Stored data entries
=== Section Start ===

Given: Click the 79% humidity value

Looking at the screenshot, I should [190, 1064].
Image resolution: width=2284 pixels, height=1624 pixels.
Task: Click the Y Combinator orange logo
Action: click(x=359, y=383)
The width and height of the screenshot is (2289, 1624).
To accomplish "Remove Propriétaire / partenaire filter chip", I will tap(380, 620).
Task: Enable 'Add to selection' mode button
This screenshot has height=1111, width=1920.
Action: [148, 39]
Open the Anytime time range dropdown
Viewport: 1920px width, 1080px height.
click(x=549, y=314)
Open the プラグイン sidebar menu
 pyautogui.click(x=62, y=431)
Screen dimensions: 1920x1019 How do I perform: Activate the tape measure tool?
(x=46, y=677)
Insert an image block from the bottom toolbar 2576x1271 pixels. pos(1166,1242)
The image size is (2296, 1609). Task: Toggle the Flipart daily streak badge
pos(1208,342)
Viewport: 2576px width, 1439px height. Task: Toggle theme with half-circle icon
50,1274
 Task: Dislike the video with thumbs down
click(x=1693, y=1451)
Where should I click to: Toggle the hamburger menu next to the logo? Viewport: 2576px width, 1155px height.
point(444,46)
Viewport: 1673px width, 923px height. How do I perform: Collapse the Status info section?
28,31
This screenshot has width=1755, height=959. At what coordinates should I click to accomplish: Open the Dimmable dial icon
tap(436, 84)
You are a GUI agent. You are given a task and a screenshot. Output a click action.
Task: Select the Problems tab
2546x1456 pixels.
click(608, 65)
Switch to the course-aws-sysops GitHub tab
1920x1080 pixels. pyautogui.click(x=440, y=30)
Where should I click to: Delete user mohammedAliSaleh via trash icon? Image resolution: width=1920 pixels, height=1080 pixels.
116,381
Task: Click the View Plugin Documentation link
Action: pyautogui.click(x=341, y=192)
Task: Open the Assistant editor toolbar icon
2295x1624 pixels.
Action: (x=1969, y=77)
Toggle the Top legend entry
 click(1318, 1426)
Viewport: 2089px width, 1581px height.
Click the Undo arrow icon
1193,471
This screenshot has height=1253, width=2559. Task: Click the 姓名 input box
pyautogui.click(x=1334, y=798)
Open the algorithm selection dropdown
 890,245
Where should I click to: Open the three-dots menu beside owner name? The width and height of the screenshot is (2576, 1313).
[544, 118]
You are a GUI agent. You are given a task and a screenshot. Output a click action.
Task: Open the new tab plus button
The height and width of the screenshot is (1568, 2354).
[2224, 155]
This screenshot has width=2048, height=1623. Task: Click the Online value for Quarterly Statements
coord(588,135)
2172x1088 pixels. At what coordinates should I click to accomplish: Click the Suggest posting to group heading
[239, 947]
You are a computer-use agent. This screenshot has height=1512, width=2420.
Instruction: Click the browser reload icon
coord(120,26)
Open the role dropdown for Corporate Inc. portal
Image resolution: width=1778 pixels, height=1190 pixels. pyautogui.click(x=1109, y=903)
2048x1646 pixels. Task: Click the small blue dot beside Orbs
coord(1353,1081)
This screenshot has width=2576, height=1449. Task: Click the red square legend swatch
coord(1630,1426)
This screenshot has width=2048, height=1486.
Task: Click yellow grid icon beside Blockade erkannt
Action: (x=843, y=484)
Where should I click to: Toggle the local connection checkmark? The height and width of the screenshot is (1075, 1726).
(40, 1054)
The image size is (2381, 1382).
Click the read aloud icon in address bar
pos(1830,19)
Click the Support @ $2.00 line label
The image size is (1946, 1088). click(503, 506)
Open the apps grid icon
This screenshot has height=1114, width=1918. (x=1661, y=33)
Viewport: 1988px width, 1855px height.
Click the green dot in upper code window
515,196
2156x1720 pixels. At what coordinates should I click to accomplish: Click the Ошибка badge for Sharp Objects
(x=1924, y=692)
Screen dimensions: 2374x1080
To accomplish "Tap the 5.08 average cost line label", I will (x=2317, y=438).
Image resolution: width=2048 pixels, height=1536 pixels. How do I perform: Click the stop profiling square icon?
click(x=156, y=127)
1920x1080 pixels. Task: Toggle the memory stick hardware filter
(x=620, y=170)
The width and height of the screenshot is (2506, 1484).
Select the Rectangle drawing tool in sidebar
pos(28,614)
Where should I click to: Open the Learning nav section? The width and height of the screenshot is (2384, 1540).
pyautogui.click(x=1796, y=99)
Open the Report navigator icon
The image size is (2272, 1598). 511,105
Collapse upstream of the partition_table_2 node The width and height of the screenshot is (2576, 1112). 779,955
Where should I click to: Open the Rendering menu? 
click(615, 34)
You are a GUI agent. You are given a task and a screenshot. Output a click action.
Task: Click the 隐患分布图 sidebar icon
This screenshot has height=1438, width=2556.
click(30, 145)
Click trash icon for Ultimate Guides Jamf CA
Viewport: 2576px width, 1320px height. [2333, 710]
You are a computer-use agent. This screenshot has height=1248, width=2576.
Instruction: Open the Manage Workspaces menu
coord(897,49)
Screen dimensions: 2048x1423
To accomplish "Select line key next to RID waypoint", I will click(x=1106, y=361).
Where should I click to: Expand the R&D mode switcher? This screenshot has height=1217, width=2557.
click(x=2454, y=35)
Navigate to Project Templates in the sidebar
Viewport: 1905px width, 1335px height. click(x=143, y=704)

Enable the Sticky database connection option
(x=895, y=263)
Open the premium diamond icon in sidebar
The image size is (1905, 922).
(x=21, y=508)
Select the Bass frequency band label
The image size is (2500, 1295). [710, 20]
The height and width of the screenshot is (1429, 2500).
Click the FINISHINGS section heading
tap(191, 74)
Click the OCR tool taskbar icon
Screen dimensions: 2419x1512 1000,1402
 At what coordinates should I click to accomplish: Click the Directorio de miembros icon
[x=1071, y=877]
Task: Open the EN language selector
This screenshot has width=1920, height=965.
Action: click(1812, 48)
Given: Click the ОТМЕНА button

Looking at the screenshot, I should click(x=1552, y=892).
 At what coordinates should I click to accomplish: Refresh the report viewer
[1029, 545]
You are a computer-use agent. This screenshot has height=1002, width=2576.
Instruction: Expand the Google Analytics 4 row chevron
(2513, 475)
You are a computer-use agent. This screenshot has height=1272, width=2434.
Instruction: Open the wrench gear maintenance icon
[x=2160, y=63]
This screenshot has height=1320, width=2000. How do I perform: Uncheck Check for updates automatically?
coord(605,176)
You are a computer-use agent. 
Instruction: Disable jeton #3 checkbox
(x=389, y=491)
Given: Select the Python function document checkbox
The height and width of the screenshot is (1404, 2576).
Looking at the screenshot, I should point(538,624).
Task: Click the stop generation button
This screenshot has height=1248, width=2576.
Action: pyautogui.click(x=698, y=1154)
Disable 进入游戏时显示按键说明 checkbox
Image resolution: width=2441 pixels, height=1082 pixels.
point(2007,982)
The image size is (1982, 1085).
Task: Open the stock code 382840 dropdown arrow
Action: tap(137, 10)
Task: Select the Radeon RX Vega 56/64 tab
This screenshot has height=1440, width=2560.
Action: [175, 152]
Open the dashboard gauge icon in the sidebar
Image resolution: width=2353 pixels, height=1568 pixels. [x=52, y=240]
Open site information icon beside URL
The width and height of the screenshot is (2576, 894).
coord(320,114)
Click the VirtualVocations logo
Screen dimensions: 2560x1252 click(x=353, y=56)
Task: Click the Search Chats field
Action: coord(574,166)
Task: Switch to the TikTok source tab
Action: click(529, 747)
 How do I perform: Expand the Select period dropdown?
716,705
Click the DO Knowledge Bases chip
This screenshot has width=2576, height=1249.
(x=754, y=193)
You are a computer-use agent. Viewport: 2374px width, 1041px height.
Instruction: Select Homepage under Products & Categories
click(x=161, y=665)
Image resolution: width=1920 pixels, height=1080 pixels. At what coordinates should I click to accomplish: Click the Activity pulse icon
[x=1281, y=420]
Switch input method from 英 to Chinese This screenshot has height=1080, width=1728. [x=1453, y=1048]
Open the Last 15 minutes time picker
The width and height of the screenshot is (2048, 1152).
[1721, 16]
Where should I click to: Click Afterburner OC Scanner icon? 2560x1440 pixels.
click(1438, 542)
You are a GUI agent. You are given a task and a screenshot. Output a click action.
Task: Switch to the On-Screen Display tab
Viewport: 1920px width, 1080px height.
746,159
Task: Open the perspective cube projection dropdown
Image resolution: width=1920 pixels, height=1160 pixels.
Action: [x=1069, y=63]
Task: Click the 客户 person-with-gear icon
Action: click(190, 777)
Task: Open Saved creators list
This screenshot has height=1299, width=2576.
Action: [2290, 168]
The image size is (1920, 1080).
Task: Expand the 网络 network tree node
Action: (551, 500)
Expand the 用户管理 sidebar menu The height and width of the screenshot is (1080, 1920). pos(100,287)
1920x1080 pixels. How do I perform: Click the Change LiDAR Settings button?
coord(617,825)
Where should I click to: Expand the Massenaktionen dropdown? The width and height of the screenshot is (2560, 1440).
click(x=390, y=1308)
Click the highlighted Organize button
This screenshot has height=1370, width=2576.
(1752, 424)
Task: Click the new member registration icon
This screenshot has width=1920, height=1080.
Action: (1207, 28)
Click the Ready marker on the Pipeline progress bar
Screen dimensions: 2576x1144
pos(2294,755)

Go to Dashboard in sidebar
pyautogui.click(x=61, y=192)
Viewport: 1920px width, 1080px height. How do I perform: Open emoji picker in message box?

=== Section End ===

» **TASK GOAL**:
Among the entries above, identify all lines with "chip" and copy them.

» **SOLUTION FOR THIS PROBLEM**:
To accomplish "Remove Propriétaire / partenaire filter chip", I will tap(380, 620).
Click the DO Knowledge Bases chip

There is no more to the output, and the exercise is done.